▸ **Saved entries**
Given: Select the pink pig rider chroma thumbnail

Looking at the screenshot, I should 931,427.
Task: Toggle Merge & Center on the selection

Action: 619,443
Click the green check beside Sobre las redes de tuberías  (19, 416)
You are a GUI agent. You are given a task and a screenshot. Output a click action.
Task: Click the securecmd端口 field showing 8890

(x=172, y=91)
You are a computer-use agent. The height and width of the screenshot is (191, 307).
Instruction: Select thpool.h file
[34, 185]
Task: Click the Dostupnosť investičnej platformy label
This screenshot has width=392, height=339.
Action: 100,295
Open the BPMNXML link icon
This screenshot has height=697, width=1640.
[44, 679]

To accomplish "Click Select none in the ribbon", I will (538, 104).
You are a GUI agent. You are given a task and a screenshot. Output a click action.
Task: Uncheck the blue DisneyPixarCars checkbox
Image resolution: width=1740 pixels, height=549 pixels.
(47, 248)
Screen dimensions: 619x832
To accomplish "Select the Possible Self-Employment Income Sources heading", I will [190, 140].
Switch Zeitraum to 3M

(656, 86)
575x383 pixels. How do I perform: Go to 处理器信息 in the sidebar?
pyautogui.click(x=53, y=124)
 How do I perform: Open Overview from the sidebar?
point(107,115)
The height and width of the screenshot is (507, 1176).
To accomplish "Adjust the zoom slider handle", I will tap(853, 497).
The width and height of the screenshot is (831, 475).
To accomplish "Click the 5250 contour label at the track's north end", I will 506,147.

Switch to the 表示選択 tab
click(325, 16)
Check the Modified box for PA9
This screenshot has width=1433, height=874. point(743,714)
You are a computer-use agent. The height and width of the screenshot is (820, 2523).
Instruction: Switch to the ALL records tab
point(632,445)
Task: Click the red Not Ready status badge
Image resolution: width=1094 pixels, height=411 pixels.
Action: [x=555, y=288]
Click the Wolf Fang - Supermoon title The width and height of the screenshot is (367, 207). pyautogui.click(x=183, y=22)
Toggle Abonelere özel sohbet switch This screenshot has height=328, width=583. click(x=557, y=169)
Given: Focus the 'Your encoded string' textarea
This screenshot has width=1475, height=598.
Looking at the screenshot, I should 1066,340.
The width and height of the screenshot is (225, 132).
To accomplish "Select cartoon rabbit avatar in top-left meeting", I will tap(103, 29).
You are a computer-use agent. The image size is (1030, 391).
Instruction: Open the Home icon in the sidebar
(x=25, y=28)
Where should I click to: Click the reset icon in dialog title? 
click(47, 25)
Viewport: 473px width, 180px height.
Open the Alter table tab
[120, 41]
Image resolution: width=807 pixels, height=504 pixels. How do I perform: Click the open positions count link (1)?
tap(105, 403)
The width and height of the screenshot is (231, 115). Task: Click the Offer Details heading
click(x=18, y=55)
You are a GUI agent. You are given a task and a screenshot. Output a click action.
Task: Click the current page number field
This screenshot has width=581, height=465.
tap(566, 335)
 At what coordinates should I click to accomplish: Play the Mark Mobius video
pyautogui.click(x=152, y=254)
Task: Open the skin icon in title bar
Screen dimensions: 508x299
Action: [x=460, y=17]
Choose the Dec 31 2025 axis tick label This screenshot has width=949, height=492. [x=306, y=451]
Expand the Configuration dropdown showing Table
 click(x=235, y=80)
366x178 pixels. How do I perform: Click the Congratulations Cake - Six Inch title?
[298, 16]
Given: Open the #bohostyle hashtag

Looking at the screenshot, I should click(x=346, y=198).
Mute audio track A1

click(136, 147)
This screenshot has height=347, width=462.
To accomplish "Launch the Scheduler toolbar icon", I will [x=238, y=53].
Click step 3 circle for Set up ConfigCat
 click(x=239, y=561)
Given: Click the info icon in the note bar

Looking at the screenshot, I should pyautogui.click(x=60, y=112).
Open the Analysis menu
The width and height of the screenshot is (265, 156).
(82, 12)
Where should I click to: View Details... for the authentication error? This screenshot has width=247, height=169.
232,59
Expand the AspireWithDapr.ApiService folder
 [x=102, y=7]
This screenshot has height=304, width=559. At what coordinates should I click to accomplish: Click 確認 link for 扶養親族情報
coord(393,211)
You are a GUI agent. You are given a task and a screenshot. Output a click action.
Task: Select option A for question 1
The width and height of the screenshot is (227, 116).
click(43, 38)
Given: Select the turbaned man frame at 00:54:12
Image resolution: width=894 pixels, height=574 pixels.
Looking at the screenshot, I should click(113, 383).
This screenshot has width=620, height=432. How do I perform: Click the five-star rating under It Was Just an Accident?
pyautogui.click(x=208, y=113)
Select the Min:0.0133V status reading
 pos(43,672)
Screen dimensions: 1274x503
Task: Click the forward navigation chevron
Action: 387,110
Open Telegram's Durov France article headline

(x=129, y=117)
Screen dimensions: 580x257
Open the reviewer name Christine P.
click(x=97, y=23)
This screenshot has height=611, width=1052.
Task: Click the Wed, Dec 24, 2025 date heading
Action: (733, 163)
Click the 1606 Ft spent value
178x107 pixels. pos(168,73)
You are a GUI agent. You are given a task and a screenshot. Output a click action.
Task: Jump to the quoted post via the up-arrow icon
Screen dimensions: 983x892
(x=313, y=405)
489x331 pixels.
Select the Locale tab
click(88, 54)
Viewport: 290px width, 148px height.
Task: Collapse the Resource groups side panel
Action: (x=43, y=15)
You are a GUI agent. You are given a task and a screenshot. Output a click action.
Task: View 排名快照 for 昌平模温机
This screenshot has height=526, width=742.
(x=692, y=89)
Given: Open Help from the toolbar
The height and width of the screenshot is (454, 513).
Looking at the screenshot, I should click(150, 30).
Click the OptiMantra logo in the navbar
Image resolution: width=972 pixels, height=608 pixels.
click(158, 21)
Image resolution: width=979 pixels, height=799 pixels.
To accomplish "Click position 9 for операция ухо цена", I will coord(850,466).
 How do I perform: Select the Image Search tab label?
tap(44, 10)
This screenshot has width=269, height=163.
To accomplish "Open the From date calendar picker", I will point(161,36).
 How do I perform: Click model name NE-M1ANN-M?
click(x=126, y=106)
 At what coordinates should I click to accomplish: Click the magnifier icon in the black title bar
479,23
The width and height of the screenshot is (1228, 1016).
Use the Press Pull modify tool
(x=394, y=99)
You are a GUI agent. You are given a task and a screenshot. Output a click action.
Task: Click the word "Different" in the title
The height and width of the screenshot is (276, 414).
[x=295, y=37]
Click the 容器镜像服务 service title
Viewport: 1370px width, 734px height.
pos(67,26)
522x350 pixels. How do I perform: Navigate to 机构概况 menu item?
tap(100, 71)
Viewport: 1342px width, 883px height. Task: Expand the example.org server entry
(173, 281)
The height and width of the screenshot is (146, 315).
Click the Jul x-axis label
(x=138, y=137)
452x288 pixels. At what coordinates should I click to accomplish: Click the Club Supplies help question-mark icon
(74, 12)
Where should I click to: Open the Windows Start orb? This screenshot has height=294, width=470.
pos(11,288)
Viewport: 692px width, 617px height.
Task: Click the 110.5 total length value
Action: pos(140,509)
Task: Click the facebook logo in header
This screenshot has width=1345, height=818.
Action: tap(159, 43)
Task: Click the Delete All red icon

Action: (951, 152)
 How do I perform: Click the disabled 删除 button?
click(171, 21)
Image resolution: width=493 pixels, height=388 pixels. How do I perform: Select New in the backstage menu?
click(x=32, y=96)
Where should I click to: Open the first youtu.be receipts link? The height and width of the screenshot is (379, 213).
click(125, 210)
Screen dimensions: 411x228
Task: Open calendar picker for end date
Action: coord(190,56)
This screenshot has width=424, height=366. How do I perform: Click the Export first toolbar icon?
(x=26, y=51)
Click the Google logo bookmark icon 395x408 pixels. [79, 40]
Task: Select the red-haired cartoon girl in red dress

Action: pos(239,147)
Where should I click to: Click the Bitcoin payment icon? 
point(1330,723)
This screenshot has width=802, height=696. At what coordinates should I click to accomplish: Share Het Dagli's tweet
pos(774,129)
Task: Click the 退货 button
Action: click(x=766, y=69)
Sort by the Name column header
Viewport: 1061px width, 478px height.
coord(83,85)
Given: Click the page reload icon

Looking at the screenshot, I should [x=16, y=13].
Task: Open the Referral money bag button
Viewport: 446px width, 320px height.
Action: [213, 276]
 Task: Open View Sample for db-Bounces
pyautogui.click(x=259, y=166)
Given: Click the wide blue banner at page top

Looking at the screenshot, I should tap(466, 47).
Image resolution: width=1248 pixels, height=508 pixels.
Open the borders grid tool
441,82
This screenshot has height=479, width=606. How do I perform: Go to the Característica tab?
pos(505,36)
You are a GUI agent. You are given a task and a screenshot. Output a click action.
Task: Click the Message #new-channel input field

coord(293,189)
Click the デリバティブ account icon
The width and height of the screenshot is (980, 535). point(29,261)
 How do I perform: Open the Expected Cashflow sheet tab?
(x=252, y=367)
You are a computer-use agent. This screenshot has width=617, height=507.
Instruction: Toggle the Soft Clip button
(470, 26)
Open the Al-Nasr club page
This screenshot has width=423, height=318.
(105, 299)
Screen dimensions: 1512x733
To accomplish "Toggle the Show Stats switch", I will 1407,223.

▸ **Task goal**
From the first line of the data above through the line containing "Task: Uncheck the", repeat each line exactly, and add nothing.

▸ **Exercise output**
Given: Select the pink pig rider chroma thumbnail

Looking at the screenshot, I should 931,427.
Task: Toggle Merge & Center on the selection

Action: 619,443
Click the green check beside Sobre las redes de tuberías  (19, 416)
You are a GUI agent. You are given a task and a screenshot. Output a click action.
Task: Click the securecmd端口 field showing 8890

(x=172, y=91)
You are a computer-use agent. The height and width of the screenshot is (191, 307).
Instruction: Select thpool.h file
[34, 185]
Task: Click the Dostupnosť investičnej platformy label
This screenshot has width=392, height=339.
Action: 100,295
Open the BPMNXML link icon
This screenshot has height=697, width=1640.
[44, 679]

To accomplish "Click Select none in the ribbon", I will (538, 104).
You are a GUI agent. You are given a task and a screenshot. Output a click action.
Task: Uncheck the blue DisneyPixarCars checkbox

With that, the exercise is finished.